Я ошалел. Но все же набрался наглости и пролепетал: "Я должен подумать, взять тайм-аут". - "Возьмите, - как-то разочарованно произнес он, - два дня, но больше думать нельзя". На следующий день в Театре на Таганке распределение ролей в новом спектакле "Что делать?" - и у меня главная роль…
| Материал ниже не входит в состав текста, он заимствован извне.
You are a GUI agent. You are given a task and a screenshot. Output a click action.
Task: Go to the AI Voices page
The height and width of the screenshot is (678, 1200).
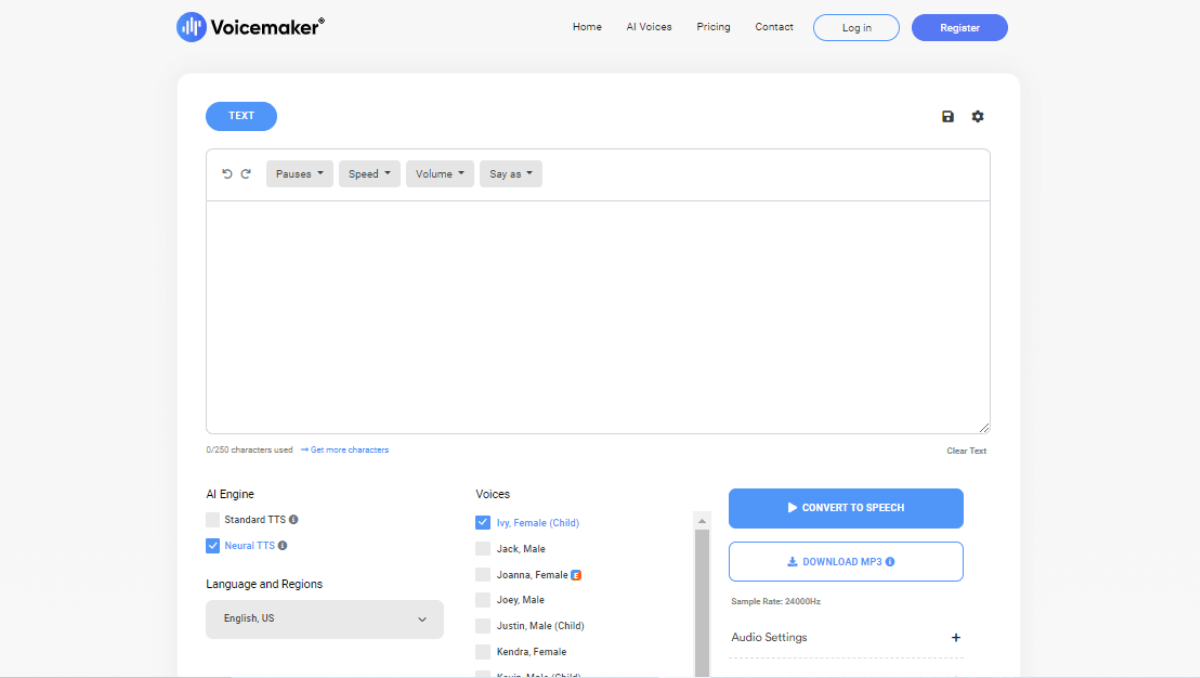tap(648, 27)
Я помчался к маме Ваньки Дыховичного, который в ту пору работал у Райкина и жил в ленинградской гостинице. Александра Иосифовна только руками всплеснула: "Да где же ты сейчас Ивана найдешь? Он же гуляет!" Все же часа через три мы созвонились. Я ему все рассказал, а он в ответ: "Ни в коем случае, я сам мажу лыжи". - "Почему?" - "Потому что двух солнц на небе не бывает". - "Но он меня заведующим литературной частью зовет!" - "Еще новое дело. Ты знаешь, кто от него уходит? Миша Жванецкий, Рома Карцев и Витя Ильченко. Ты хочешь заменить всех троих?" Я, конечно, для себя все решил, но как сказать об этом Мэтру? К счастью, в театр позвонила его жена. Я, мямля, стал говорить, что на Таганке много работы, что я привык к Москве. Она засмеялась: "Вы так же привыкнете и к Ленинграду… Ладно, оставайтесь. Но я вас хочу предостеречь - бросайте курить. На вас же невозможно смотреть!"